The editor of the leading Spanish-language newspaper in Georgia said the media should treat Latinos like one famous alien in particular who came to the United States without papers: Superman, the comic book superhero whose spaceship crash-landed in rural America.
“Nobody really focuses on that because we’re more concerned about what Clark Kent does,” said Rodrigo Cervantes, editor of Mundo Hispanico.
Cervantes was one of three representatives from Spanish-language media organizations on a Thursday SPJ panel on how to break through the routine of covering Latinos within the context of immigration, crime and gangs. Latinos are the country’s largest and fastest growing minority group, said Gianncarlo Cifuentes, an anchor and reporter for WUVG-TV Univision 34 in Atlanta. By 2050, one in three people in the U.S. will be Hispanic, he said.
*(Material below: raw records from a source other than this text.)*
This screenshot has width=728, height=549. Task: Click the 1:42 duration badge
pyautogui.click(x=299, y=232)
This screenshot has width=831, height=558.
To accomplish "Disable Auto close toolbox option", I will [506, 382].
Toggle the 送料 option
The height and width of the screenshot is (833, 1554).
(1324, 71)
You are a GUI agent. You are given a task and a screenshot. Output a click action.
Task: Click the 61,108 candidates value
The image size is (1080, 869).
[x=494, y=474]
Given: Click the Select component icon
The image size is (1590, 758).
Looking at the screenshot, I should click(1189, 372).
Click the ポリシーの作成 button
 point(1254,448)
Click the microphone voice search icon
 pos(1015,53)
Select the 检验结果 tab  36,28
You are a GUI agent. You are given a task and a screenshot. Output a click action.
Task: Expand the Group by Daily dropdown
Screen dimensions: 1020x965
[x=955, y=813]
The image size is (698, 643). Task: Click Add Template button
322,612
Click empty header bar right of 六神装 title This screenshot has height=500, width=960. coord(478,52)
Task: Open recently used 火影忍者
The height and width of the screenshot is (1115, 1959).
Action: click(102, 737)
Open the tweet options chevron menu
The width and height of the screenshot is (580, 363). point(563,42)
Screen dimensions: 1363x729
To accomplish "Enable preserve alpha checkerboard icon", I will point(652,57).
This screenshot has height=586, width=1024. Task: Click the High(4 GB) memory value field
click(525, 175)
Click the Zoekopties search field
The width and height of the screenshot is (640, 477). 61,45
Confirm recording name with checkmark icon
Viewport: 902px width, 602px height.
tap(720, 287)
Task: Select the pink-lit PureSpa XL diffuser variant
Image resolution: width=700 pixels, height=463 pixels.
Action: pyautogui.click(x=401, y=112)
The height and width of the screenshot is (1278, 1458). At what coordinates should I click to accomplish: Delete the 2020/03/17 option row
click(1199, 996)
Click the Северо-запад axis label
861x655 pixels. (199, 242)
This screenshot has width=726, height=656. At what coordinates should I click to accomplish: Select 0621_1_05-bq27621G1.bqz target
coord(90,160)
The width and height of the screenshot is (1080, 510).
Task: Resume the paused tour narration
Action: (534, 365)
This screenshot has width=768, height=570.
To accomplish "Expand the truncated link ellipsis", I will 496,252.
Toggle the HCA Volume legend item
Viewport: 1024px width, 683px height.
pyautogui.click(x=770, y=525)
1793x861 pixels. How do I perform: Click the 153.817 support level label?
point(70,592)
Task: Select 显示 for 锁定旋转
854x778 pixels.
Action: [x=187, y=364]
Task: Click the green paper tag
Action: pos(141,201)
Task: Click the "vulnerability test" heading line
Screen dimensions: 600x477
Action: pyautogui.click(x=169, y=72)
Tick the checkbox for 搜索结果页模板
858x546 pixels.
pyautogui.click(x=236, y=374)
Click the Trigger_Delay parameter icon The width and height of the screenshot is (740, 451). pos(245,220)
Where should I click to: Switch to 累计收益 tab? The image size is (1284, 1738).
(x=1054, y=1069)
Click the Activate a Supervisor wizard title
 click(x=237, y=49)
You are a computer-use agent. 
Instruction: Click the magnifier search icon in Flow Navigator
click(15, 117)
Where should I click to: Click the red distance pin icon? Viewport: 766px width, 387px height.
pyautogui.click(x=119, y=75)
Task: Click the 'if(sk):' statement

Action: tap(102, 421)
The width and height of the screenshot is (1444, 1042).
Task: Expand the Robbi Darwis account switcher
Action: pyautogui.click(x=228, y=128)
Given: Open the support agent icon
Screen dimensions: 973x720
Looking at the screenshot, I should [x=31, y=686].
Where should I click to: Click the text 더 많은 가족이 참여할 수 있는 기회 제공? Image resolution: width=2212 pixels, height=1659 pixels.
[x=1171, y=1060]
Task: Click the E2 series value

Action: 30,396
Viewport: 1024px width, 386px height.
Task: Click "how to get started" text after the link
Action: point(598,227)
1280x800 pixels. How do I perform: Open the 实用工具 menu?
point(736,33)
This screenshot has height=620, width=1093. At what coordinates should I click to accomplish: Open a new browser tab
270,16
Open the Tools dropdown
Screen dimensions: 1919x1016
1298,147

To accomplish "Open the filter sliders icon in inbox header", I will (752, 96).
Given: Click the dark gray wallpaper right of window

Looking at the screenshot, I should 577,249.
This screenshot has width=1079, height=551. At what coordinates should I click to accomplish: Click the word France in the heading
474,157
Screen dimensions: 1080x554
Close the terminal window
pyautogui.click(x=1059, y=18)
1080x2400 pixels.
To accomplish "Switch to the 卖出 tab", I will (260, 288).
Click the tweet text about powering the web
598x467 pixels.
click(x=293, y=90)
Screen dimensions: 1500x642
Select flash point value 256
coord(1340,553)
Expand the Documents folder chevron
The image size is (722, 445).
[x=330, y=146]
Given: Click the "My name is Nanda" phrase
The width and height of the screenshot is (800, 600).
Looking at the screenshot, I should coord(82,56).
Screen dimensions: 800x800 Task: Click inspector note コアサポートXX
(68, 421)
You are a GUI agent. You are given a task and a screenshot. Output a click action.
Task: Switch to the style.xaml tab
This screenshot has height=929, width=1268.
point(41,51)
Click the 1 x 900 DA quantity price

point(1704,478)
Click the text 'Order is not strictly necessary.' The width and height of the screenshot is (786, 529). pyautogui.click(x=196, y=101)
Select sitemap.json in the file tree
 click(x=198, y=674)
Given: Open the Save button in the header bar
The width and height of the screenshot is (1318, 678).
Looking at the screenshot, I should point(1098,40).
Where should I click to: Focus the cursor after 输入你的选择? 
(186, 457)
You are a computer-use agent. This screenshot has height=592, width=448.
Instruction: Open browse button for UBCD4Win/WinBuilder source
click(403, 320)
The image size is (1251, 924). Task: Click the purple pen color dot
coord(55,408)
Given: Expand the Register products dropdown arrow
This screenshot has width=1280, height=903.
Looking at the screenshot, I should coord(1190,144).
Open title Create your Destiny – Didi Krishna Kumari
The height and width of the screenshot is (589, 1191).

Journalists are often so wrapped up in what labels to associate with people that they don’t take the time to evaluate the whole person or community, according to the panelists. Latinos are Democrats and Republicans who have varying perspectives on immigration, religion and abortion rights, Cifuentes said.
Reporters don’t need to be fluent Spanish speakers to cover Latino issues, Cifuentes said. He advised journalists to network with local Hispanic media outlets. Ask them what issues are making headlines in their coverage areas, he said. He also recommended that journalists learn how to say three basic questions in Spanish, just in case there’s no translator handy.
Cervantes said it is important to consider several factors, particularly nationality, generation, economic level, area of residence, activity, race and language. For example, the Latino community in Oklahoma City mostly hails from Mexico, while Latinos in Chicago tend to be Puerto Rican or Dominican, said Roberto Pazos, assignment editor for CNN En Espanol, he said.
“If you are covering some story about ethnicity, it’s good to go to their roots,” Pazos said. “I know its expensive and sometimes you don’t have the time or money, but it is worth it.”
He said some media organizations suffer from label biases on the hiring end as well. TV stations sometimes hire someone who looks Latino or has a Latino name; however, the hire may not translate into someone who can effectively cover the local Latino community, Pazos said.
Cifuentes pointed to Sarah Parker, a white reporter for Atlanta CBS affiliate WGCL, who covers Latino communities.
“She educated herself into the culture,” he said.